● **What to work on**
Each entry in the material below should be reproduced exactly.

● **Records to process**

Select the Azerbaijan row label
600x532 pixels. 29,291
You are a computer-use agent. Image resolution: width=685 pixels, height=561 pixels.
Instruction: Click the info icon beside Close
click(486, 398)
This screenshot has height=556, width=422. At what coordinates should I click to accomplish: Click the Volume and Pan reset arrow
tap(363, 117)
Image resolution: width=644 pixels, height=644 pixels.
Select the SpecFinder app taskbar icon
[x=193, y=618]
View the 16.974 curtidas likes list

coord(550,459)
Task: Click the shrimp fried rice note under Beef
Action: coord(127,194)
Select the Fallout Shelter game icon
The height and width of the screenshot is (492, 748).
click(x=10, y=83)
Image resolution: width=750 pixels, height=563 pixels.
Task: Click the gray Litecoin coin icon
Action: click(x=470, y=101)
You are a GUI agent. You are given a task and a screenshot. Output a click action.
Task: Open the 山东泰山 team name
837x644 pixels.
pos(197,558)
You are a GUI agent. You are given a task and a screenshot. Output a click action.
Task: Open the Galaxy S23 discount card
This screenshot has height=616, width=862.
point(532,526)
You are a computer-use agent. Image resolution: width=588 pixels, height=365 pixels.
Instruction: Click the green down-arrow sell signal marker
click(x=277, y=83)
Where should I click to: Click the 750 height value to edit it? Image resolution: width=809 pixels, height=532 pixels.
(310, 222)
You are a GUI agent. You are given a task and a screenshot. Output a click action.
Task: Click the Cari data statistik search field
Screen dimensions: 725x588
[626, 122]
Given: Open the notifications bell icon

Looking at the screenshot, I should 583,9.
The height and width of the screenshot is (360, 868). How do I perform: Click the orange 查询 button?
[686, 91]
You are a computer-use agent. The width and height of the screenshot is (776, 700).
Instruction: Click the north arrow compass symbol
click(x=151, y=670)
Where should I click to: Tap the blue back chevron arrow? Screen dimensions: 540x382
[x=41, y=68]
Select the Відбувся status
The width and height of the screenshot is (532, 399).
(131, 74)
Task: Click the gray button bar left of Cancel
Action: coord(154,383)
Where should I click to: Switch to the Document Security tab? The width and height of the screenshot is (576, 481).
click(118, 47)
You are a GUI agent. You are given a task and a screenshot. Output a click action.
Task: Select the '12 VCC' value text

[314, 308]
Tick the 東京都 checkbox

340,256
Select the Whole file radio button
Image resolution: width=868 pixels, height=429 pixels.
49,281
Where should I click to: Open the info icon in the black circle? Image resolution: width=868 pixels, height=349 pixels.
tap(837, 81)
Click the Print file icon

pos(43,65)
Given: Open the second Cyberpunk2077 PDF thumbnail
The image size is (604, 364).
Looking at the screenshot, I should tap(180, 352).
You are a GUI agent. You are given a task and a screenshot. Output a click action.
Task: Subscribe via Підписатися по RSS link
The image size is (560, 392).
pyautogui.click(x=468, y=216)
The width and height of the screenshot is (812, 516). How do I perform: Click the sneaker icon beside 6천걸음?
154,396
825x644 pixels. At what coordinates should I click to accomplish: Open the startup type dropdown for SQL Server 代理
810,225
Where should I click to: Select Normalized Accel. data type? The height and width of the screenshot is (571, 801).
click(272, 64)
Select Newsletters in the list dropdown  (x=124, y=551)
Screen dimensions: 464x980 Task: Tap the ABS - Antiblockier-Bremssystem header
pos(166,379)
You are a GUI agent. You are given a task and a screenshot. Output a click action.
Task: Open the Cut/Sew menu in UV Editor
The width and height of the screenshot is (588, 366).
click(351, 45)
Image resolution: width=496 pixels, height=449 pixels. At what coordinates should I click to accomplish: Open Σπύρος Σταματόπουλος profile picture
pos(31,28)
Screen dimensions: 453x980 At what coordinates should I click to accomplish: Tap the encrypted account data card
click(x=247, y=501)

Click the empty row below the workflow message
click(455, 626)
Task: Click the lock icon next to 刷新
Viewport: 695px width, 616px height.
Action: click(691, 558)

● **Solution to this task**
Select the Azerbaijan row label
600x532 pixels. 29,291
You are a computer-use agent. Image resolution: width=685 pixels, height=561 pixels.
Instruction: Click the info icon beside Close
click(486, 398)
This screenshot has height=556, width=422. At what coordinates should I click to accomplish: Click the Volume and Pan reset arrow
tap(363, 117)
Image resolution: width=644 pixels, height=644 pixels.
Select the SpecFinder app taskbar icon
[x=193, y=618]
View the 16.974 curtidas likes list

coord(550,459)
Task: Click the shrimp fried rice note under Beef
Action: coord(127,194)
Select the Fallout Shelter game icon
The height and width of the screenshot is (492, 748).
click(x=10, y=83)
Image resolution: width=750 pixels, height=563 pixels.
Task: Click the gray Litecoin coin icon
Action: click(x=470, y=101)
You are a GUI agent. You are given a task and a screenshot. Output a click action.
Task: Open the 山东泰山 team name
837x644 pixels.
pos(197,558)
You are a GUI agent. You are given a task and a screenshot. Output a click action.
Task: Open the Galaxy S23 discount card
This screenshot has height=616, width=862.
point(532,526)
You are a computer-use agent. Image resolution: width=588 pixels, height=365 pixels.
Instruction: Click the green down-arrow sell signal marker
click(x=277, y=83)
Where should I click to: Click the 750 height value to edit it? Image resolution: width=809 pixels, height=532 pixels.
(310, 222)
You are a GUI agent. You are given a task and a screenshot. Output a click action.
Task: Click the Cari data statistik search field
Screen dimensions: 725x588
[626, 122]
Given: Open the notifications bell icon

Looking at the screenshot, I should 583,9.
The height and width of the screenshot is (360, 868). How do I perform: Click the orange 查询 button?
[686, 91]
You are a computer-use agent. The width and height of the screenshot is (776, 700).
Instruction: Click the north arrow compass symbol
click(x=151, y=670)
Where should I click to: Tap the blue back chevron arrow? Screen dimensions: 540x382
[x=41, y=68]
Select the Відбувся status
The width and height of the screenshot is (532, 399).
(131, 74)
Task: Click the gray button bar left of Cancel
Action: coord(154,383)
Where should I click to: Switch to the Document Security tab? The width and height of the screenshot is (576, 481).
click(118, 47)
You are a GUI agent. You are given a task and a screenshot. Output a click action.
Task: Select the '12 VCC' value text

[314, 308]
Tick the 東京都 checkbox

340,256
Select the Whole file radio button
Image resolution: width=868 pixels, height=429 pixels.
49,281
Where should I click to: Open the info icon in the black circle? Image resolution: width=868 pixels, height=349 pixels.
tap(837, 81)
Click the Print file icon

pos(43,65)
Given: Open the second Cyberpunk2077 PDF thumbnail
The image size is (604, 364).
Looking at the screenshot, I should tap(180, 352).
You are a GUI agent. You are given a task and a screenshot. Output a click action.
Task: Subscribe via Підписатися по RSS link
The image size is (560, 392).
pyautogui.click(x=468, y=216)
The width and height of the screenshot is (812, 516). How do I perform: Click the sneaker icon beside 6천걸음?
154,396
825x644 pixels. At what coordinates should I click to accomplish: Open the startup type dropdown for SQL Server 代理
810,225
Where should I click to: Select Normalized Accel. data type? The height and width of the screenshot is (571, 801).
click(272, 64)
Select Newsletters in the list dropdown  (x=124, y=551)
Screen dimensions: 464x980 Task: Tap the ABS - Antiblockier-Bremssystem header
pos(166,379)
You are a GUI agent. You are given a task and a screenshot. Output a click action.
Task: Open the Cut/Sew menu in UV Editor
The width and height of the screenshot is (588, 366).
click(351, 45)
Image resolution: width=496 pixels, height=449 pixels. At what coordinates should I click to accomplish: Open Σπύρος Σταματόπουλος profile picture
pos(31,28)
Screen dimensions: 453x980 At what coordinates should I click to accomplish: Tap the encrypted account data card
click(x=247, y=501)

Click the empty row below the workflow message
click(455, 626)
Task: Click the lock icon next to 刷新
Viewport: 695px width, 616px height.
Action: click(691, 558)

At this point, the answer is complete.